* **WRITTEN TASK**
Scale the items from the start of the records through the line containing "(x=280, y=37)", including that line. Rewrite every line, requests included, and multiply only the click coordinates in the answers by 0.8, rounding each to a whole number with halves rounded up.

* **DATA LISTING**
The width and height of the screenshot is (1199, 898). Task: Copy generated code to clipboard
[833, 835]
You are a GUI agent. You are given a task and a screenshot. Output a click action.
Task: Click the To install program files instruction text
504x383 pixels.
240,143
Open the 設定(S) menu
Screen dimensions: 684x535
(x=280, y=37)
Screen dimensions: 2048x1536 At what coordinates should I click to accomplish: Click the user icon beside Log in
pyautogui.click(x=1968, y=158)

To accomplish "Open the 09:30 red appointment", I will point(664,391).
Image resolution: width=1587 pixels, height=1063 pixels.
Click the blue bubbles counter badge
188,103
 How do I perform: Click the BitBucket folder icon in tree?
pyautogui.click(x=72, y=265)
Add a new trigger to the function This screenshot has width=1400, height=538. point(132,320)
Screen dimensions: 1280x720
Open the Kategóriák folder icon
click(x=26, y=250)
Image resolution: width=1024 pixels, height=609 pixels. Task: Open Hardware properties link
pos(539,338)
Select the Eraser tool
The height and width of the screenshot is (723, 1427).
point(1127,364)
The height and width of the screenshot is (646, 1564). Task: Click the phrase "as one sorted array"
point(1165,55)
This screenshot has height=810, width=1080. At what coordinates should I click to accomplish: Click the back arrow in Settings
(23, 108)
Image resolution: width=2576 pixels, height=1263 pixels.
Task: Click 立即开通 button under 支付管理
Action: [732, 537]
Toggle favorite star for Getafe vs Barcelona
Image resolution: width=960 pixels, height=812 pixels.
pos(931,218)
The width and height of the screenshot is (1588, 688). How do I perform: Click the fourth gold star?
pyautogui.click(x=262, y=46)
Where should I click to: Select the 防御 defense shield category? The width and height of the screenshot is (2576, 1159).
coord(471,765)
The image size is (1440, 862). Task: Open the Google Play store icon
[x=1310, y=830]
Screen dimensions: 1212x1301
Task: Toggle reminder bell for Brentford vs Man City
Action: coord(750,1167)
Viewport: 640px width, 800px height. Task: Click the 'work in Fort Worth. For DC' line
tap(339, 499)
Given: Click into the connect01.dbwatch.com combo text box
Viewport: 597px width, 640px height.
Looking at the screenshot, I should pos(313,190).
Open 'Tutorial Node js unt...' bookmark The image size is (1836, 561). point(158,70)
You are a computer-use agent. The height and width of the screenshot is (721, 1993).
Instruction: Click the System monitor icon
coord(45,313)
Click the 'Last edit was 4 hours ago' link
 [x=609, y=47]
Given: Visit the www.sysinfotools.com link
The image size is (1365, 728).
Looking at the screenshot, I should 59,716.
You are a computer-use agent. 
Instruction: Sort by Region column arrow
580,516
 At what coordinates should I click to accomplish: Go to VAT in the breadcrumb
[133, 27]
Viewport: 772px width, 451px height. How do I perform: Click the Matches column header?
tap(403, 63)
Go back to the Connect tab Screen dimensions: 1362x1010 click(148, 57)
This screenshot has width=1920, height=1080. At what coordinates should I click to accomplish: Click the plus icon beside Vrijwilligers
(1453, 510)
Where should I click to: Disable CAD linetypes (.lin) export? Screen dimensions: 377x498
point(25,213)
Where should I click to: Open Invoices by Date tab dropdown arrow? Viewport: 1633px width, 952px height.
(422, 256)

* **OUTPUT**
The width and height of the screenshot is (1199, 898). Task: Copy generated code to clipboard
[666, 668]
You are a GUI agent. You are given a task and a screenshot. Output a click action.
Task: Click the To install program files instruction text
504x383 pixels.
192,114
Open the 設定(S) menu
Screen dimensions: 684x535
(x=224, y=30)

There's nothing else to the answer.